193.174.19.232Abstract: G. Prats-Boluda, J. L. Martinez-de-Juan, F. Nieto-del-Amor, M. Termenon, C. Varon, Y. Ye-Lin (in press)

Physical and Engineering Sciences in Medicine, (), p. (in press) DOI:10.1007/s13246-024-01396-y

Vectorgastrogram: dynamic trajectory and recurrence quantification analysis to assess slow wave vector movement in healthy subjects

G. Prats-Boluda, J. L. Martinez-de-Juan, F. Nieto-del-Amor, M. Termenon, C. Varon, Y. Ye-Lin

Functional gastric disorders entail chronic or recurrent symptoms, high prevalence and a significant financial burden. These disorders do not always involve structural abnormalities and since they cannot be diagnosed by routine procedures, electrogastrography (EGG) has been proposed as a diagnostic alternative.

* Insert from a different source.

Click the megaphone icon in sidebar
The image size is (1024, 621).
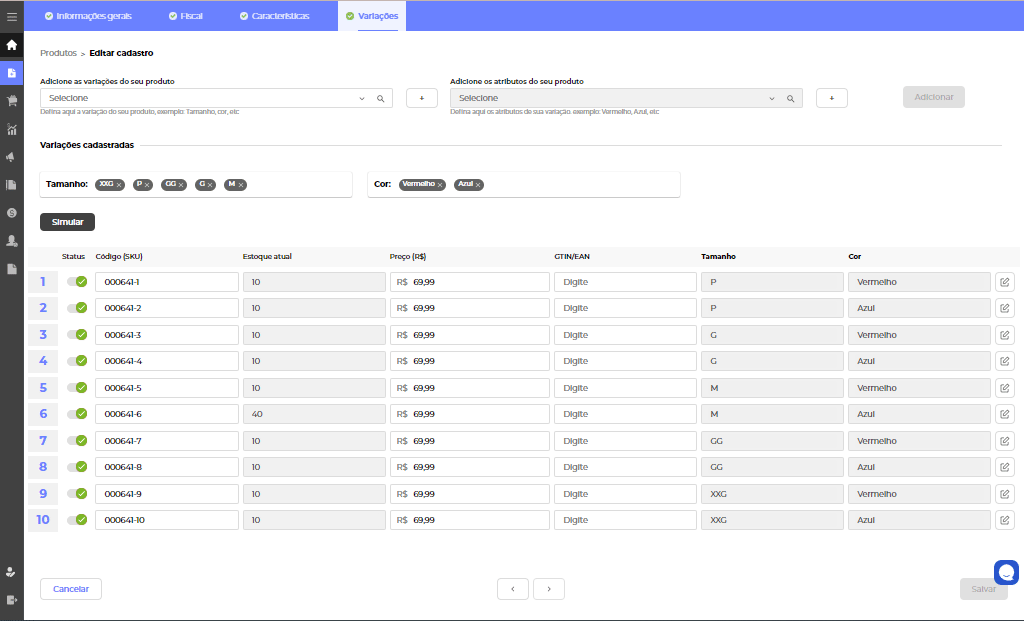pyautogui.click(x=11, y=157)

However, the method still has not been transferred to clinical practice due to the difficulty of identifying gastric activity because of the low-frequency interference caused by skin-electrode contact potential in obtaining spatiotemporal information by simple procedures. This work attempted to robustly identify the gastric slow wave (SW) main components by applying multivariate variational mode decomposition (MVMD) to the multichannel EGG. Another aim was to obtain the 2D SW vectorgastrogram VGGSW from 4 electrodes perpendicularly arranged in a T-shape and analyse its dynamic trajectory and recurrence quantification (RQA) to assess slow wave vector movement in healthy subjects. The results revealed that MVMD can reliably identify the gastric SW, with detection rates over 91% in fasting postprandial subjects and a frequency instability of less than 5.3%, statistically increasing its amplitude and frequency after ingestion. The VGGSW dynamic trajectory showed a statistically higher predominance of vertical displacement after ingestion. RQA metrics (recurrence ratio, average length, entropy, and trapping time) showed a postprandial statistical increase, suggesting that gastric SW became more intense and coordinated with a less complex VGGSW and higher periodicity. The results support the VGGSW as a simple technique that can provide relevant information on the "global" spatial pattern of gastric slow wave propagation that could help diagnose gastric pathologies.